* **WHAT TO PRODUCE**: Print the passage of the land case judgment between "Whether the Defendants" and "162 OF 1989.", inclusive, word for word.

* **TEXT TO READ**:
__________________________________________________

Whether the Defendants hold land title Limuru/Ngecha/1240 and Limuru/Ngecha/1241 being resultant subdivisions of Limuru/Ngecha/68 in trust for themselves and the 1st plaintiff.

Whether the present suit is rejudicata by reason of the decision in Kiambu SRMCC NO. 162 OF 1989.

The parties filed written submissions in which they canvassed their issues and articulated their respective positions as relates to the suit.  I have reviewed the evidence and the submissions filed on behalf of the parties and now proceed to make my determinations on the issues:

Issue.

Whether land title Limuru/Ngecha/68 was ancestral of land.

__________________________________________________

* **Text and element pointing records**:

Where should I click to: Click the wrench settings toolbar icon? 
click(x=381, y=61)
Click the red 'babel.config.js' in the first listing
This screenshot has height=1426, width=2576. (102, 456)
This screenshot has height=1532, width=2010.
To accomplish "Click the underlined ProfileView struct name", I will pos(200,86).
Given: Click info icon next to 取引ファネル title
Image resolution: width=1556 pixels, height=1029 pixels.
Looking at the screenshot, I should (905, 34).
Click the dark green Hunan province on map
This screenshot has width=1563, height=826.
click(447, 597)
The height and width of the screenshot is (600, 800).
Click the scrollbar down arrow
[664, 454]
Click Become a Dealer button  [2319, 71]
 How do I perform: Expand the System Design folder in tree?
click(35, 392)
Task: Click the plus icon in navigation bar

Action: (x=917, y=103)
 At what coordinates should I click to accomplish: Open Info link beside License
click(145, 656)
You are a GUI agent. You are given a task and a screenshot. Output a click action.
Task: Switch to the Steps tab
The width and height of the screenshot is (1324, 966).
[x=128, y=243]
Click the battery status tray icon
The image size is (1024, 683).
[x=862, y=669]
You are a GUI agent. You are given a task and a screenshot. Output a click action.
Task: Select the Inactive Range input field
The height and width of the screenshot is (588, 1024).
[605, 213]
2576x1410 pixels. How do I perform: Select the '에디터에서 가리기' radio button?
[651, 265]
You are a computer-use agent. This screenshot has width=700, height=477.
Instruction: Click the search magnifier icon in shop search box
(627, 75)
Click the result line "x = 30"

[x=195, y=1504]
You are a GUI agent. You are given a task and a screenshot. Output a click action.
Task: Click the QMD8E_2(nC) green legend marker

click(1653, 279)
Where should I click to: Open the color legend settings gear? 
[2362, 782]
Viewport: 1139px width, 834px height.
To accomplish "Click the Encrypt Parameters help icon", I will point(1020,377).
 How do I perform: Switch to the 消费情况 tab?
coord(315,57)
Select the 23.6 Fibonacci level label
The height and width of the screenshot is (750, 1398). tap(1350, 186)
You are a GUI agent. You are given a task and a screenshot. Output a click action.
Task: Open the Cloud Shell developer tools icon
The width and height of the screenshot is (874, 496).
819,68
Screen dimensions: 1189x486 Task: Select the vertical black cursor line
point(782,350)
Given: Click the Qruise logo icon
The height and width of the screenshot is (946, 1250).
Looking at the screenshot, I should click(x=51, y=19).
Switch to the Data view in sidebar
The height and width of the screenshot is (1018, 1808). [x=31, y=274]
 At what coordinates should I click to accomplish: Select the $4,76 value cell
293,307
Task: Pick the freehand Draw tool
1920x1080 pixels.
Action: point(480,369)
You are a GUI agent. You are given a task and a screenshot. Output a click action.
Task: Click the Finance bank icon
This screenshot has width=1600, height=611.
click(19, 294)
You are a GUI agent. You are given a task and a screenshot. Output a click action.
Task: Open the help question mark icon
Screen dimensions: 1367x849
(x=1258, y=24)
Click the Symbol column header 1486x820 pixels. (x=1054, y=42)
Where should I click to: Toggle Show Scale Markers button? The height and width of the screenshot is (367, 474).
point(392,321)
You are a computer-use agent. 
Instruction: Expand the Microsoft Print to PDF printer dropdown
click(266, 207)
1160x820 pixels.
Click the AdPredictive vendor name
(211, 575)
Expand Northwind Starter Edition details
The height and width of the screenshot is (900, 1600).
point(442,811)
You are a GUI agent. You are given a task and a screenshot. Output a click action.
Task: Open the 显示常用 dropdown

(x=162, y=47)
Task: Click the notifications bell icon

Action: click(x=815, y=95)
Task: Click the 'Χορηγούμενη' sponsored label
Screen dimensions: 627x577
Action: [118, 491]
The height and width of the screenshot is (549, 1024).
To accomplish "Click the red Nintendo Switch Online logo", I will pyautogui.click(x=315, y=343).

__________________________________________________

* **RESULT OF THIS TASK**:
Whether the Defendants hold land title Limuru/Ngecha/1240 and Limuru/Ngecha/1241 being resultant subdivisions of Limuru/Ngecha/68 in trust for themselves and the 1st plaintiff.

Whether the present suit is rejudicata by reason of the decision in Kiambu SRMCC NO. 162 OF 1989.